Ewangelia Marka 11:13-25 Biblia Gdańska (PBG)

13. I ujrzawszy z daleka figowe drzewo, mające liście, przyszedł, jeźliby snać co na niem znalazł; a gdy do niego przyszedł, nic nie znalazł, tylko liście; bo nie był czas figom.

14. A odpowiadając Jezus, rzekł mu: Niechajże więcej na wieki nikt z ciebie owocu nie je. A słyszeli to uczniowie jego.

15. I przyszli do Jeruzalemu; a wszedłszy Jezus do kościoła, począł wyganiać sprzedawające i kupujące w kościele, i poprzewracał stoły tych, co pieniędzmi handlowali, i stołki tych, co sprzedawali gołębie;

16. A nie dopuścił, żeby kto miał nieść naczynie przez kościół.

17. I nauczał, mówiąc im: Azaż nie napisano: Że dom mój, dom modlitwy będzie nazwany od wszystkich narodów? a wyście go uczynili jaskinią zbójców.

18. A słyszeli to nauczeni w Piśmie i przedniejsi kapłani i szukali, jakoby go stracili; albowiem się go bali, przeto iż wszystek lud zdumiewał się nad nauką jego.

19. A gdy przyszedł wieczór, wyszedł z miasta.

20. A rano idąc mimo figowe drzewo, ujrzeli, iż z korzenia uschło.

21. Tedy wspomniawszy Piotr, rzekł mu: Mistrzu! oto figowe drzewo, któreś przeklął, uschło.

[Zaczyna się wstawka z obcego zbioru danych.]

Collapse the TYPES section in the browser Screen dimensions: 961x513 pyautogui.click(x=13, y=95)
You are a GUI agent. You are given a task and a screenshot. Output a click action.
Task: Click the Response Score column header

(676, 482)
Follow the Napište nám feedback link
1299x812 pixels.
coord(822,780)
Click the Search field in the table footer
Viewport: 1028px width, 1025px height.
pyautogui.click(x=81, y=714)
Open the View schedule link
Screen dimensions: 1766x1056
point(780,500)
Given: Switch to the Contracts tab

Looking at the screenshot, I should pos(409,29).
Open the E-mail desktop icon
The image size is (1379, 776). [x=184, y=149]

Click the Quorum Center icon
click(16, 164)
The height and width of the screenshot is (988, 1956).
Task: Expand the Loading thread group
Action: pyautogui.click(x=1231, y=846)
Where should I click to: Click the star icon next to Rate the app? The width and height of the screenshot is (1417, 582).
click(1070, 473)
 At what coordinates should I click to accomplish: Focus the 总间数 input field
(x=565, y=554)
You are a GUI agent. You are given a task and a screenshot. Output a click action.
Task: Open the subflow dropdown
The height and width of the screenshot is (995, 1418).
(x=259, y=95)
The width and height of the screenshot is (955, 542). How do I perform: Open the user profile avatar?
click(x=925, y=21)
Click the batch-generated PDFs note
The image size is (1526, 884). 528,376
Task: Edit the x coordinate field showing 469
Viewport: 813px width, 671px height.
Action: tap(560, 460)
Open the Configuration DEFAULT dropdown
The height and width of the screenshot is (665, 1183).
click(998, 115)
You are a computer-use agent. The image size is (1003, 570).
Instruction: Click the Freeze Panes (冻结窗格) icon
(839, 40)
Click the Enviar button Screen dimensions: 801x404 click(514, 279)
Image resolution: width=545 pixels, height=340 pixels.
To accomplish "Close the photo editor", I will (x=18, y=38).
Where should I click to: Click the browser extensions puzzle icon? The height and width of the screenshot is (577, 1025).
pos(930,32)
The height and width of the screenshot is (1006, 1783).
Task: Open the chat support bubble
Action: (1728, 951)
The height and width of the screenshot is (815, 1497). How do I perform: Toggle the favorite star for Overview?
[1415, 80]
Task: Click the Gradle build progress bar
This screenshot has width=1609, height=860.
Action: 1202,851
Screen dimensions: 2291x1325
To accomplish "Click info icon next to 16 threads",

22. A Jezus odpowiadając, rzekł im: Miejcie wiarę w Boga.

23. Bo zaprawdę powiadam wam, iż ktobykolwiek rzekł tej górze: Podnieś się, a rzuć się w morze, a nie wątpiłby w sercu swojem, leczby wierzył, że się stanie, co mówi, stanie się mu, cokolwiek rzecze.

24. Przetoż powiadam wam: O cokolwiekbyście, modląc się, prosili, wierzcie, że weźmiecie, a stanie się wam.

25. A gdy stoicie modląc się, odpuśćcież, jeźli co przeciw komu macie, aby i Ojciec wasz, który jest w niebiesiech, odpuścił wam upadki wasze.